WHAT YOU NEED TO DO —
Repeat word for word the passage of the softmax quantization tutorial below, from "QK^T accumulator (INT8" to "stability: x - max(x)".

TEXT TO READ —
————————

GEMM + Softmax Quantization Example¶

Overview¶

This tutorial walks through a complete post-accumulation quantization pipeline that models transformer attention activation: softmax(QK^T / √d_k). It demonstrates the interplay between the MMALU (dot-product accumulation), VALU (element-wise operations), and programmable LUT activation functions (vlut/vsetlut), with full end-to-end quantization in the INT8 domain.

The implementation combines: - Integer arithmetic (systolic array, reductions, shifts) - Floating-point FMA (scaling and bias) - Quantized activation (exp and reciprocal via programmable vlut banks) - Numerical stability (max subtraction before exp)

The Quantization Pipeline¶

Data Flow¶

QK^T accumulator (INT8 seed)
        ↓
   Phase 0-1: FP32 dequantization + scale
        ↓
   scaled_fp32
        ↓
   Phase 2: Quantize to SQ1.6 for LUT domain
        ↓
   scores_sq16 [VX]
        ↓
   Phase 3: Numerical stability: x - max(x)
        ↓
   shifted_sq16 [VX]
        ↓
   Phase 4: vlut bank A (exp table: SQ1.6 → UQ0.8)
        ↓
   exp_uq08 [VX]
        ↓
   Phase 5: vsum → INT32 sum (broadcast to all lanes)
        ↓
   Phase 6: vlut bank B (recip table: scalar 1/sum)

————————

DATASET EXTRACT —
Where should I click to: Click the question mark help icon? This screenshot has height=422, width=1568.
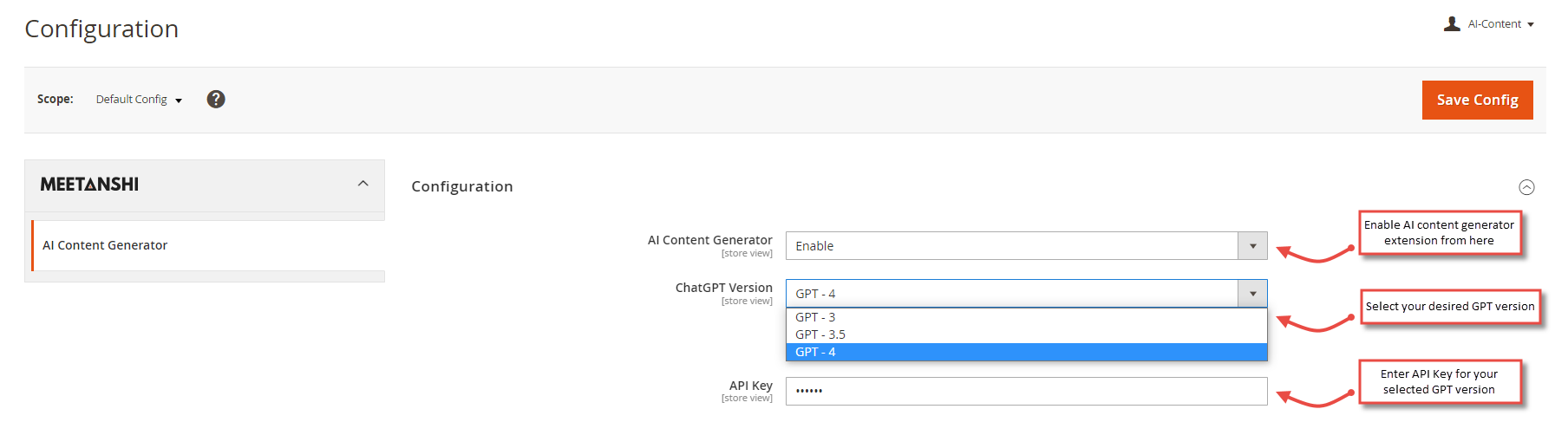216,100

————————

FULL RESPONSE —
QK^T accumulator (INT8 seed)
        ↓
   Phase 0-1: FP32 dequantization + scale
        ↓
   scaled_fp32
        ↓
   Phase 2: Quantize to SQ1.6 for LUT domain
        ↓
   scores_sq16 [VX]
        ↓
   Phase 3: Numerical stability: x - max(x)